The fliers, which were handed out by men in camouflage and face masks outside a synagogue, require Jews to register themselves and their property, as well as paying a tax, or risk loss of citizenship and even deportation. They were also distributed via social media. The pamphlets were signed “Yours, the People’s Governor of Donetsk, Denis Pushilin.” The men distributing them carried a Russian Federation flag.
On April 7 of this year, in the wake of Russia’s seizure of the Crimean Peninsula, separatists took control of government buildings in several cities in the Donetsk region. Calling themselves The Donetsk People’s Republic, they are demanding either the federalization of Ukraine or union with Russia. They are not recognized by any state.

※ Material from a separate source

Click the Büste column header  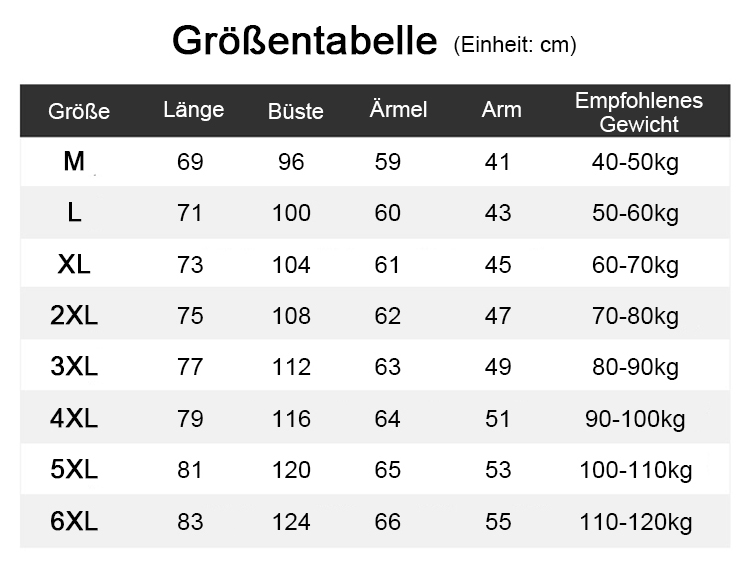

Pushilin’s people denied any involvement in the creation or distribution of the fliers. “Excuse me, but when we are struggling against discrimination by the Ukrainian government, how can we discriminate against the rights of other minorities?” said Vitaly Ivanov, press attache for the Republic.
Most of Donetsk’s 15,000 acknowledge that the leaflets are a hoax, but that does not make them less worrisome.
“It’s just another illustration of nastiness that’s emerging here,” one woman told BBC’s Natalia Antelava. “I don’t think it means that Jews are in an immediate danger, but it’s all part of this plan to push people towards a confrontation.”
Regional chief rabbi Pinchas Vyshetsky decried the cynical use of the Jewish community for political purposes. “It feels like someone is trying to drag us into a political game between Russia and Ukraine.” He also said, “What I ask all the political leaders in Ukraine [is], leave us alone. We are not a political organization. We’re a religious community, and the people who come to the synagogue didn’t come to take part in a political meeting.”
The leaflets have drawn outrage around the globe. Rabbi Alexander Dukhovny of Kiev, who leads the the country’s progressive Jewish congregations, said, “I received so many letters from the United States of America, from the U.K., from European countries, even from Australia.”
Political leaders, too, have stepped in to condemn the leaflets. In Geneva, US Secretary of State John Kerry said, “This is not just intolerable, it’s grotesque. It is beyond unacceptable.” Russian ambassador to the US Sergey Kislyak told Fox News, “I have no information on who has done it, but it is certainly an outrageous provocation.”
For now, nobody has taken responsibility for the flier, with each party — separatists, Ukrainians and Russians — blaming someone else for their distribution. But coming as it has, some seventy years after the Holocaust, it is seen as chilling evidence that the once peaceful climate in which the Ukrainian Jewish community lived may quickly become dangerous.